Kim Mahood is a writer of the most lucid prose, serious but with the lightest of touch, whose subjects are places in the centre of this continent; places where there are few maps, and where those that exist are doubtful, in both provenance and accuracy.
Her first book, Craft for a Dry Lake, chronicled her efforts to reconnect with the land where she grew up, a cattle station in the Tanami Desert known as Mongrel Downs. It won the Age Book of the Year and the NSW Premier’s Award for non-fiction.
Her second book, Position Doubtful, preserved some of the ‘spare lyricism of the earlier work… while also exhibiting a much sharper sense of the contradictions of present-day reality in Indigenous communities.’

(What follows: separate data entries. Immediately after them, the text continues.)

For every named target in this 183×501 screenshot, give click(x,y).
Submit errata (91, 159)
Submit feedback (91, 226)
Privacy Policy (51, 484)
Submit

Kim will be in Maleny to speak about her new book, Wandering With Intent. It is a collection of essays she describes as ‘the writer’s equivalent of hunting and gathering… a product of wandering among the contradictions of the cross-cultural world I have chosen to inhabit…’ It involves what she refers to as ground-truthing:
“My version of that,”she writes, “begins with the physical attributes of place, and moves onto what has happened there. It puts people into place, which brings into play science, stories, husbandry, history, metaphor, and myth.”
Kim is non-Indigenous herself, but grew up surrounded by First Nations people. She maintains strong connections with both the Walpiri and Walmajarri peoples, returning to spend half of each year in the western deserts. She writes with a refreshing honesty about important political, social and cultural issues, bringing a strong sense of irony and humour into difficult places, her bullshit detector always close by.
Hear Kim Mahood in conversation with Steven Lang on Tuesday April 18, 6 for 6.30pm, at the Maleny Community Centre.Tickets $25 and $18 for students. Louise Martin-Chew will be speaking beforehand about her biography of Batjala artist Fiona Foley - a beautifully composed, intimate account of the artist’s practice.